Get to Know Apache HBase from Scratch!

Shikha 09 Jun, 2022
11 min read

This article was published as a part of the Data Science Blogathon.

Introduction on Apache HBase 

With the constant increment of structured data, it is getting difficult to efficiently store and process the petabytes of data. Apache HBase is a column-oriented, open-source NoSQL database, part of the Big data technology stack. To provide a massive amount of storage and accountable processing, it utilizes the Hadoop distributed files system (HDFS). Being a highly scalable database in the Hadoop cluster increases the efficiency of structured data. HBase is Hadoop’s most reliable database option while implementing the business domains such as web and Internet, sports, e-commerce, healthcare, Bank, and insurance for data analytics.

Some MNCs like Facebook, Twitter, Netflix, Yahoo, Adobe, and Pinterest utilize it to process high-volume data running up to 10 million tasks every second.

What is Apache HBase?

Apache HBase – Apache HBase™ Home

HBase is a data model modeled after Google’s Bigtable, a distributed database management system for structured data. HBase is a distributed open-source system developed by the Apache Foundation and written in Java. HBase is a necessary element of our Big Data’s Hadoop ecosystem and runs on top of HDFS (Hadoop Distributed File System). HBase is quite similar to Bigtable; Bigtable acted upon Google’s file system, and similarly, Hbase acted upon the HDFS. HBase is aimed to host huge tables with billions of columns and rows on top of clusters of commodity hardware and stores massive amounts of data from terabytes to petabytes. The popularity of HBase can be judged by the decision of Facebook to shift from Apache Cassandra to HBase in November 2010. HBase fulfilled Facebook’s requirements of building a highly robust and scalable infrastructure that can handle a variety of services like messages, chats, and email in a real-time conversation.

**Data provided:**
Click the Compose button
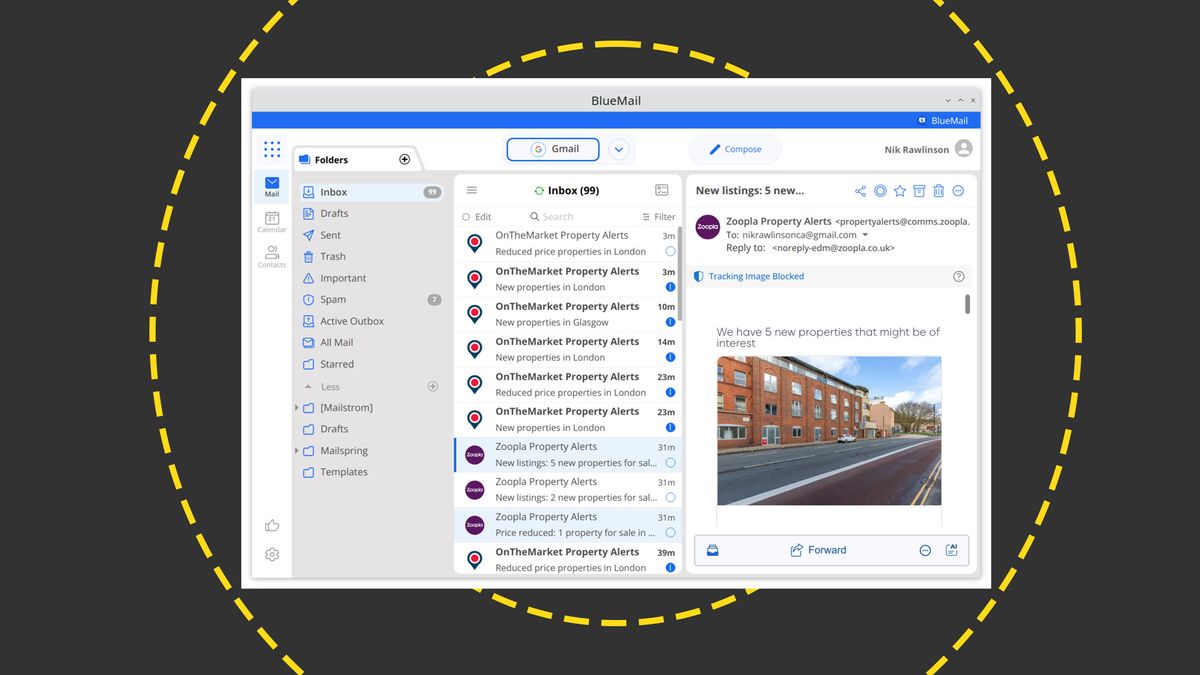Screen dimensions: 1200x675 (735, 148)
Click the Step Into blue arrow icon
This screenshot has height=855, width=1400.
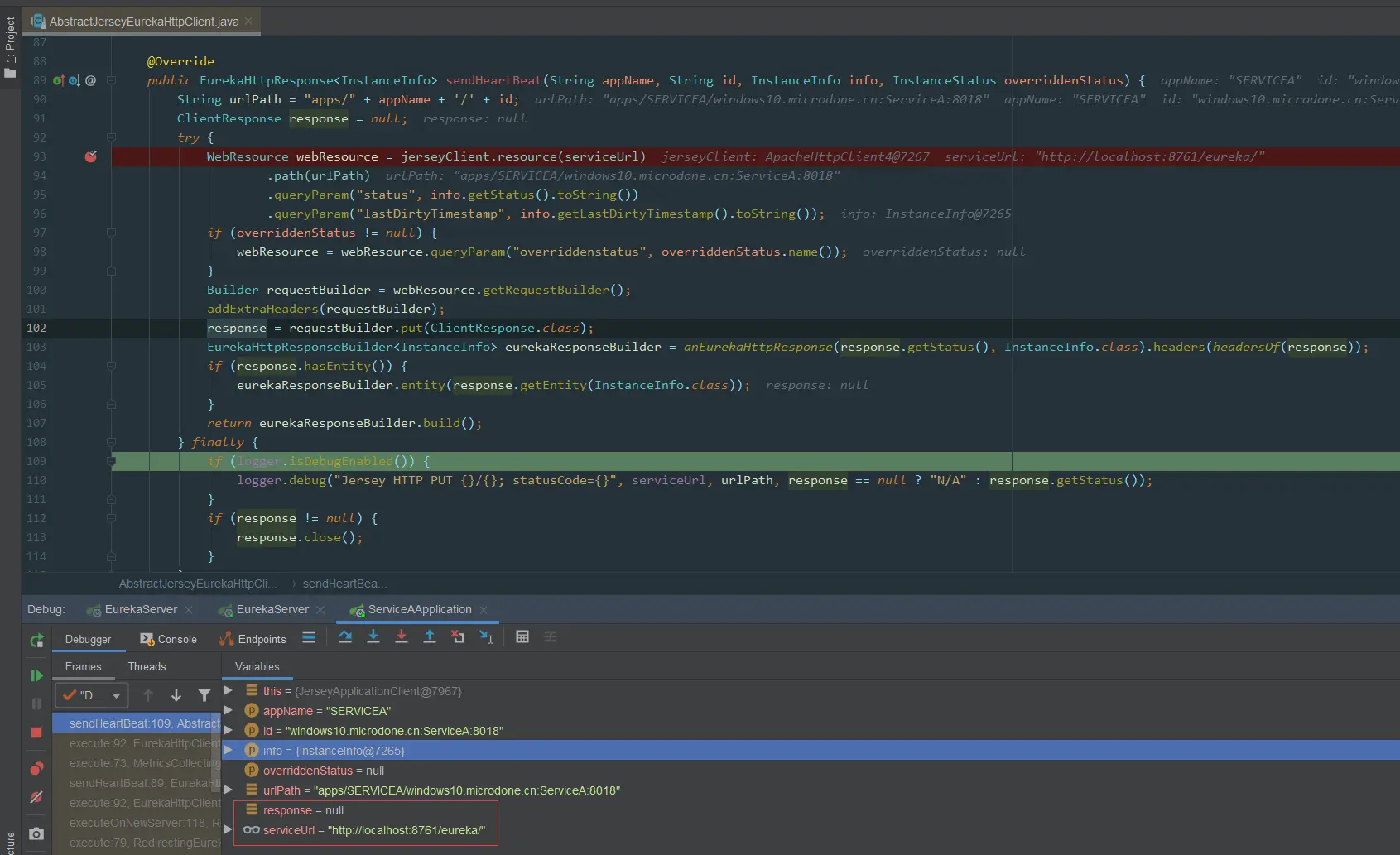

**Directions for this task:** Reproduce word for word the passage of the Apache HBase article between "Some MNCs like" and "tasks every second.", inclusive. You won't need the material for this.

**Exercise output:**
Some MNCs like Facebook, Twitter, Netflix, Yahoo, Adobe, and Pinterest utilize it to process high-volume data running up to 10 million tasks every second.